Abstract
Cognitive control refers to the ability to regulate thought and action in a goal-directed manner and is essential for optimal daily life functioning. Cognitive control can be partitioned into specific functions facilitating efficient control, such as working memory, set-shifting and response inhibition, as well as in the temporal domain into proactive and reactive control. While proactive control refers to the preparation in expectation of an upcoming interfering event, reactive control refers to the processes elicited by the interfering event itself. The preferred control strategy might vary between individuals and task settings. The neural mechanisms underlying reactive control have been investigated extensively over the last two decades, but how these mechanisms interact with proactive control is less known. The current thesis seeks to investigate these control processes by looking at the neural mechanisms underlying proactive and reactive control of response inhibition, a core sub-function of cognitive control.
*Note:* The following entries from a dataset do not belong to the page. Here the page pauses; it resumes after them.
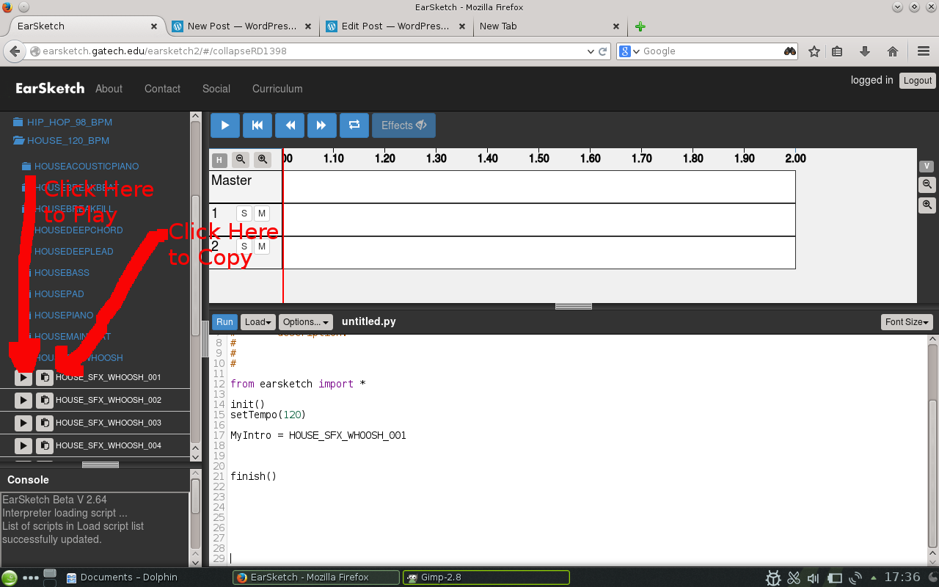The image size is (939, 587).
Task: Copy the HOUSE_SFX_WHOOSH_003 clip name
Action: pyautogui.click(x=45, y=423)
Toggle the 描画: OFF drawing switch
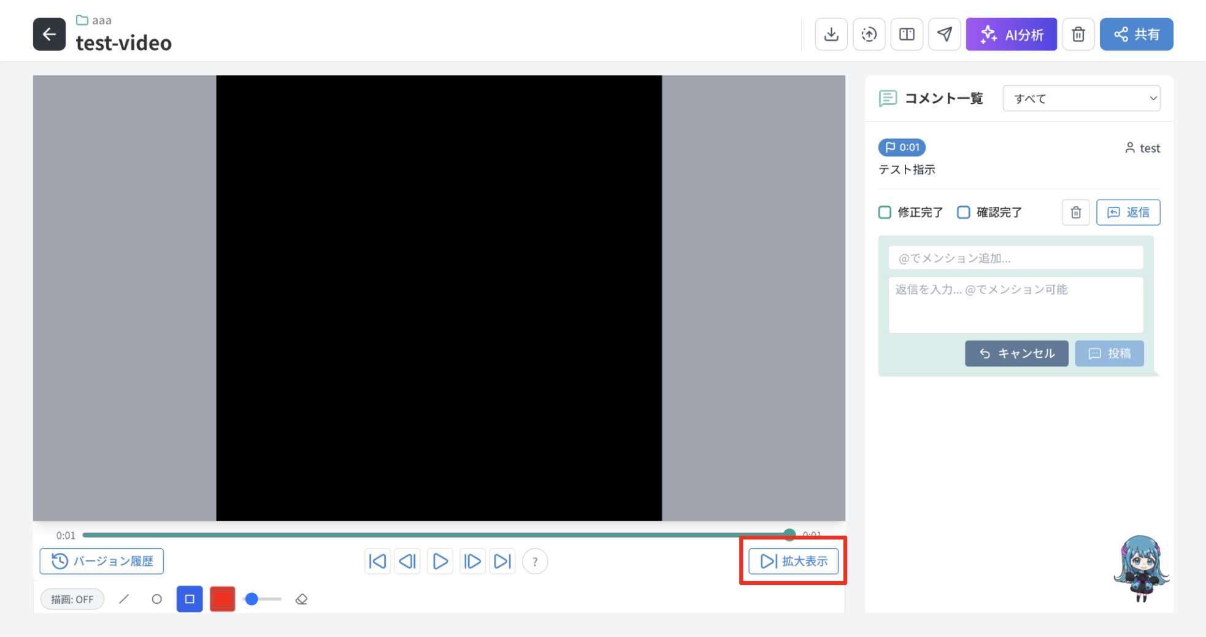 click(72, 599)
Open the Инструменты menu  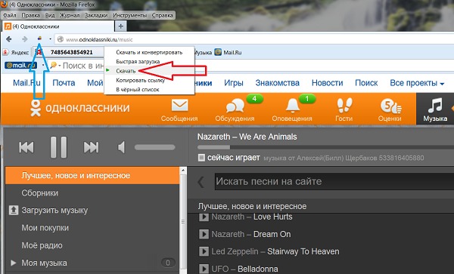coord(130,15)
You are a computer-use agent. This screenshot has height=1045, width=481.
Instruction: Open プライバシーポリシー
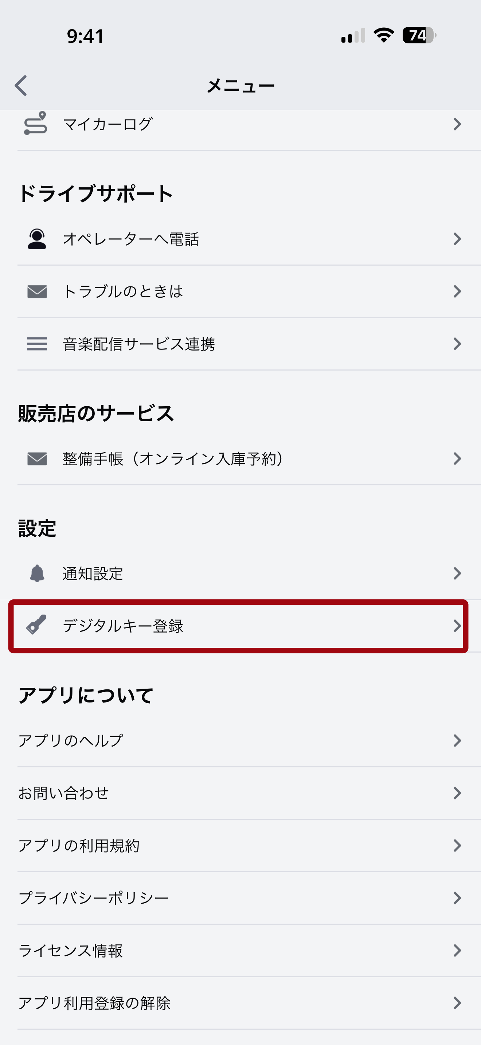pos(94,898)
We focused specifically on activity in regions associated with reactive response inhibition, as well as frontal-midline theta (FM-theta) activity measured at the scalp. Further, as resting state activity has been associated with cognitive control performance, it was investigated whether resting state FM-theta activity was associated with proactive and reactive control.
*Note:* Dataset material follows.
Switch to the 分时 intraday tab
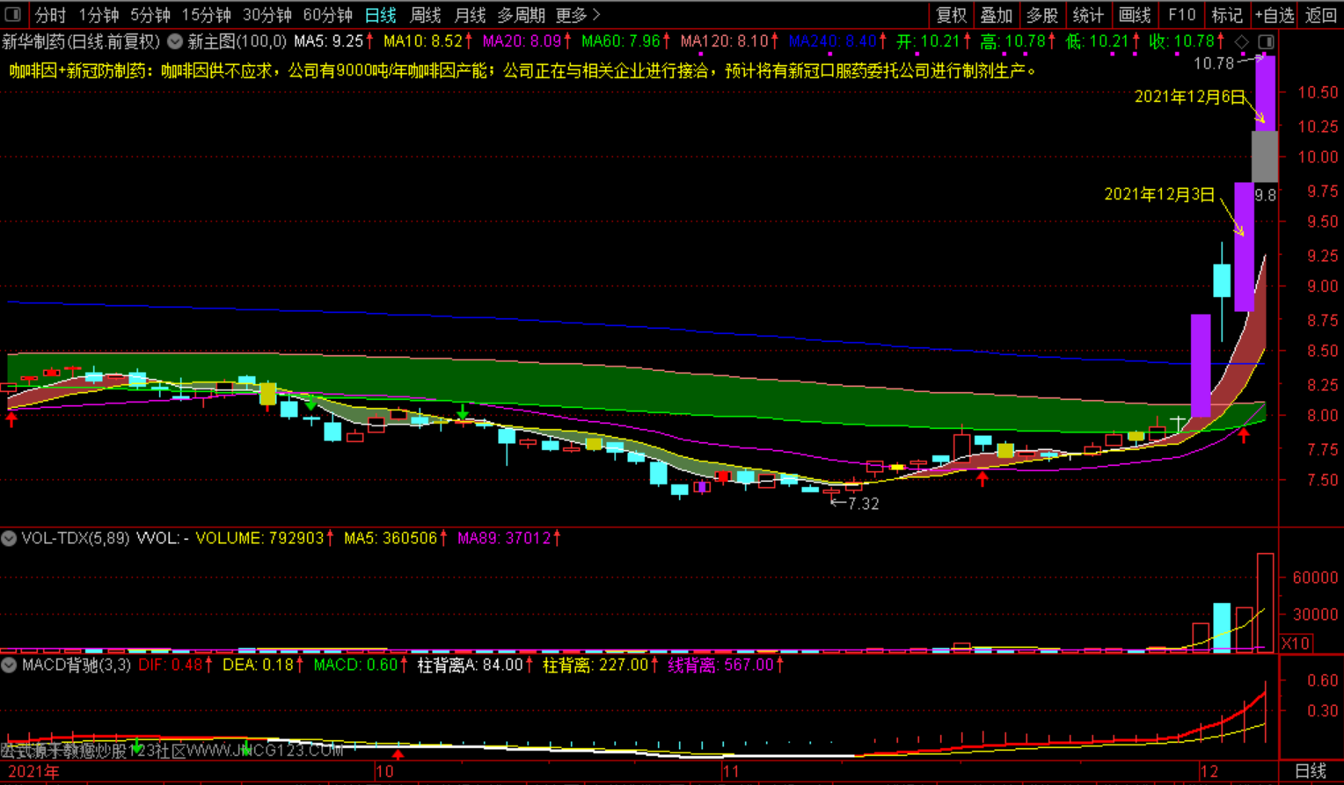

First, we found that proactive control of response inhibition leads to increased activity in some, but not all, of the regions traditionally involved in reactive response inhibition. Importantly, activity within sub-regions of the right inferior frontal gyrus, a proposed core region of the response inhibition network, show functional specialization in response to proactive control. Second, we show that a proposed marker of cognitive control, FM-theta activity, is rather a multidimensional feature, associated with several processes related to the preparation to stop, preparation to respond, as well as reflecting control adjustments across a range of cognitive control tasks beyond mere conflict and novelty. Finally, we did not find evidence for a relationship between resting state theta and proactive or reactive control. However, resting state theta was associated with reaction times in a working memory task, indicating that resting state dynamics may still mediate cognitive control performance. These findings expand the current understanding of cognitive control and are in line with more integrative, domain-general approaches. Importantly, the results of the current thesis have implications for our understanding of cognitive control in both healthy and clinical populations.